Quitter la terre et ses galères

Fin janvier 2023. Les voilà donc embarquées pour une «mise au bleu». À trois, sans éduc dans les pattes, juste Thomas et Benjamin, avec Chloé à la photo pour documenter ce qui est au moment du décollage encore un projet flou. Un pari fou, qui mérite d’être tenté. On est fin janvier 2023.
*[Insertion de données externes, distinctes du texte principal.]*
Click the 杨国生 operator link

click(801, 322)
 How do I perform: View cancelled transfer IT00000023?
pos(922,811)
Le soleil brûlant, le vent doux, les mâts alignés, le clapotis des vagues sur les coques, les joggeurs, le Burger King. Et «Chicon» – 44 pieds de long, 14 de large – bien accroché à son ponton branlant, des draps qui sèchent sur ses filières. Rien n’a changé depuis leur venue ici, à Arrecife, deux ans plus tôt. Elles ont des piercings en plus, et quelques centimètres peut-être. Le voilier lui, a gagné des milliers de milles nautiques au compteur et un paquet de petits mots laissés par d’autres équipages dans le grand livre d’or de navigation.

«Chicooooon, il est làààààà!» Les trois copines saluent le bateau avec un mélange d’innocence et d’excitation. Celle de revenir sur ce charmant rafiot qui «a marqué leur vie».
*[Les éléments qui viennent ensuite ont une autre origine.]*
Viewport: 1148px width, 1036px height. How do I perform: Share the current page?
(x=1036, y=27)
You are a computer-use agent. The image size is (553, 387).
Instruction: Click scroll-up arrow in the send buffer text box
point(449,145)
Les gestes reviennent vite sur le voilier. Les émerveillements et les sensations aussi. Tenir la barre, faire les bons nœuds pour accrocher les pare-battages, border, choquer, sentir la puissance des vagues, observer l’horizon, admirer la mer calme au mouillage.

Alexandra, cheveux roses de sirène, se rêve déjà capitaine. « Ou marin, quoi. Marine, matelote? Tiens, c’est quoi le féminin de marin ? », se demande-t-elle d’ailleurs. «On pourrait même acheter un bateau et le retaper nous-mêmes », lance-t-elle rêveuse à ses copines. Posée sur sa serviette sur une plage paradisiaque de la Graciosa, huitième île de l’archipel, au nord de Lanzarote, elle a encore du mal à réaliser qu’elle est de retour ici, aux Canaries. Devant ce paysage de carte postale, elle se souvient de son premier voyage il y a deux ans.

Se laisser aller

« Je suis partie sur Chicon à la toute fin de ma mise en autonomie. C’était assez fort parce que ça marquait la fin de l’accompagnement d’Autrement Dit qui m’a aidée à être une jeune à peu près normale. J’ai vu ce voyage comme un cadeau pour tous les efforts qu’on avait faits. Ça m’a un peu émue aussi. Quitter Autrement Dit, c’était me retrouver toute seule, me jeter à l’eau», explique-t-elle, levant ses cheveux pour dévoiler son Pac-Man tatoué dans la nuque, souvenir indélébile de ce premier voyage. «Ce séjour, poursuit-elle, était aussi pour moi comme de vraies vacances. » De celles où l’on peut se laisser aller – où l’on a le droit de ne penser à rien, de celles qu’elle n’a pas souvent eues dans sa famille. « Moi qui viens d’une famille difficile, partir en voyage avec les parents, c’est du stress constant. On n’a pas beaucoup d’argent, on ne peut pas tout à fait profiter. Ici, je me suis sentie plus libre, même avec l’éduc. Grimper sur un volcan avec une éducatrice, c’est quand même vachement cool. Ça nous change des moments en tête-à-tête dans un bureau où ils prennent des notes pour leur rapport au SAJ. »
«Tout est plus fluide sur l’eau. Tu romps avec le quotidien, tu es loin de tes problèmes, tu laisses tes pensées filer, c’est pour ça que ça fait du bien. Ça permet de te reconnecter avec tes émotions, et quand t’es dépassée par les problèmes, c’est vraiment important », confie aussi Anna, qui renoue avec ces moments de déconnexion et de calme, en silence ou son casque vissé sur les oreilles. «Dès que tu mets un pied sur le bateau, tu sens ton corps bouger, et t’as pas d’autre choix que de vibrer avec lui », complète Nansé, la mystique de cette joyeuse bande de filles.